Enfin, le marché C to C venant concurrencer le B to C pour les produits qui ne sont pas nouveaux, il ne serait pas étonnant que les commerçants soient incités à baisser les prix pour la partie de leur offre qui ne relève pas des « dernières collections » ou ne bénéficie pas de la dernière technique. Cet effet ne pourrait qu'encourager davantage les commerçants à un renouvellement continuel de leurs gammes afin d'en éviter l'obsolescence...

Marc Lolivier, Délégué général de la FEVAD 131 ( * ) , part du constat, réciproque, que la tendance au raccourcissement du cycle de vie des produits entraîne des besoins croissants d'écoulement des stocks. Il conclut de même : « les ventes évènementielles se multiplient et, en complément du B2C, se développe le C2C qui permet aux consommateurs d'écouler des produits en bon état mais dont le renouvellement accéléré des gammes précipite l'obsolescence. Par ailleurs, les politiques tarifaires s'adaptent : ainsi, Apple a dû réviser à la baisse les tarifs de l'Ipad 1, lors de la sortie de l'Ipad 2 ».

En fin de compte, la montée en gamme d'une offre au renouvellement accéléré, et le renforcement des échanges C to C, pourraient former une boucle auto-entretenue.
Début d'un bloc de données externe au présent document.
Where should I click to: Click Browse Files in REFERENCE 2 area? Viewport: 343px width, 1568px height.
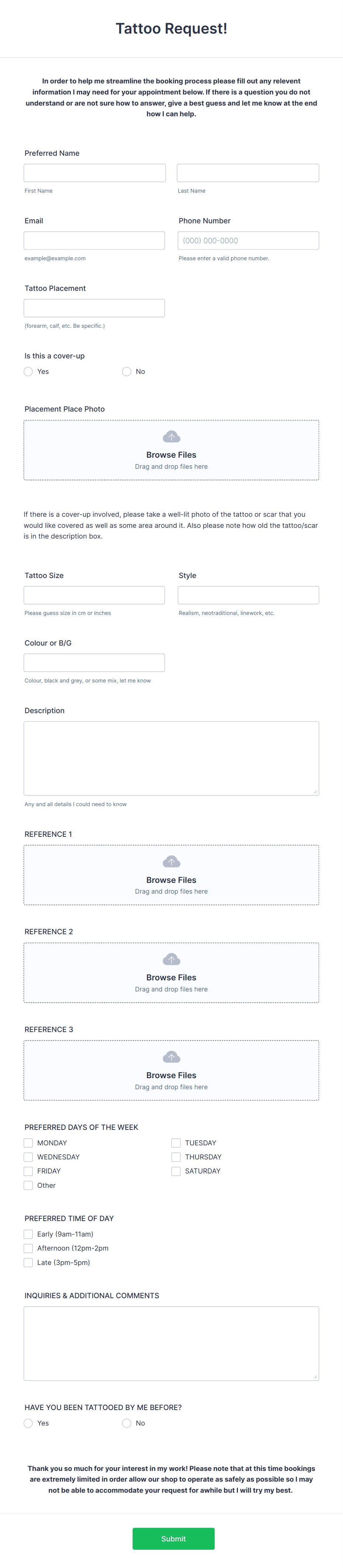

Mais il ne s'agit là que d'un scénario, dont les enchaînements sont parfaitement réversibles . Le développement des transactions C to C entraîne, d'une façon générale, une optimisation de l'allocation des biens dans la population. On entrevoit alors sur quel type de maximisation de l'utilité collective pourrait déboucher, dans un contexte de crise et de récession, un recours général au C to C : un degré de satisfaction général à peu près préservé avec une production plus faible, en quantité et en qualité.

En effet, si des contraintes économiques accrues devaient s'exercer sur les ménages, ces derniers pourraient fort bien se détourner des nouveautés proposées par les e-commerçants pour se focaliser sur les produits les moins chers, tout en prévoyant leur revente ou leur location systématiques sur un segment du marché C to C de plus en plus actif, où la faiblesse du pouvoir d'achat révoquerait l'idée même d'obsolescence.


* 130 Catherine Barba, Ibid.

* 131 Fédération du e-commerce et de la vente à distance.